Роума, пошатываясь, брела вдоль берега, вытянув перед собой руки, как будто задыхалась. Корделии показалось, что она слышит, как та кричит от боли. Но, вероятно, это были лишь крики чаек. Она почти догнала беглянку, когда Роума споткнулась, упала, растянувшись на гальке, и осталась лежать, сотрясаясь от рыданий. Корделия подошла к ней. Увидеть гордую и сдержанную Роуму в таком состоянии было не менее неожиданно, чем получить удар в живот. Корделия ощутила, как на нее нахлынул такой же бессильный страх, ощутила такую же беспомощность. Все, что она могла сделать, это опуститься на колени рядом с Роумой и обнять ее за плечи, надеясь, что прикосновение другого человека хотя бы как-то успокоит ее. Вдруг она поймала себя на том, что ласково приговаривает, словно пытается утешить ребенка или животное. Через пару минут Роума перестала дрожать и лежала так тихо, что на мгновение Корделия испугалась, что она умерла. Однако она неуклюже поднялась, сбросила руку Корделии, нетвердо ступая, подошла к самой воде и принялась умываться. Потом она еще минуту простояла, напряженно вглядываясь в море, прежде чем повернулась к Корделии.
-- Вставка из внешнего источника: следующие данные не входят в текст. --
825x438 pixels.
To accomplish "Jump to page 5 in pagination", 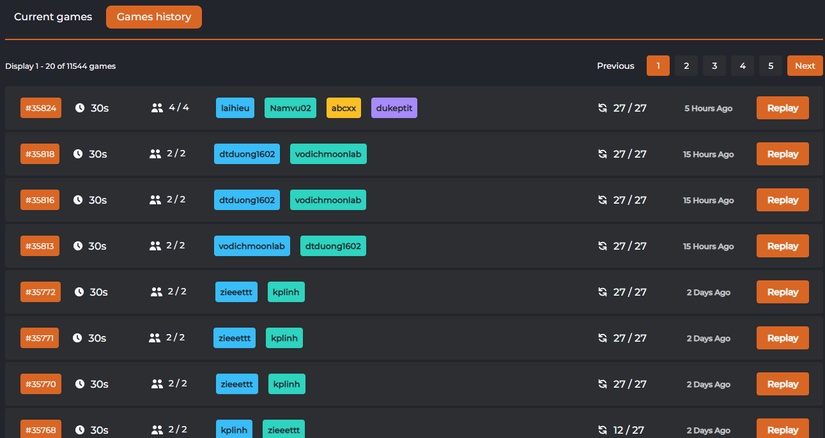I will coord(770,66).
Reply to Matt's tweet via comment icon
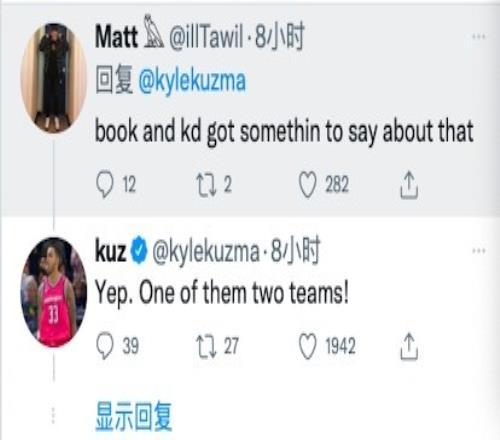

Выглядела она ужасно: лицо распухло, как у утопленника, глаза напоминали две щели, а нос – бесформенную картофелину. Когда она заговорила, голос ее зазвучал резко и как будто исходил прямо из гортани, выдавливая из опухших связок.
– Простите. Это выглядело отвратительно. Я рада, что это видели только вы, если эти слова вам приятны.
– Жаль, что я не могу помочь.
– Не можете. Никто не может. Как вы, вероятно, догадались, это самая обычная маленькая трагедия. Меня бросили. Он написал в пятницу вечером. Мы виделись в четверг. Должно быть, он уже знал, что собирается сделать. – Она вытащила письмо из кармана и протянула его Корделии: – Давайте же! Прочтите! Интересно, сколько бумаги он перепортил, прежде чем создать этот изысканный, отдающий самодовольством шедевр лицемерной лжи.
Корделия не стала брать письмо и сказала:
– Если у него не хватило такта и смелости сказать вам это в лицо, не нужно по нему плакать. Он недостоин вашей любви.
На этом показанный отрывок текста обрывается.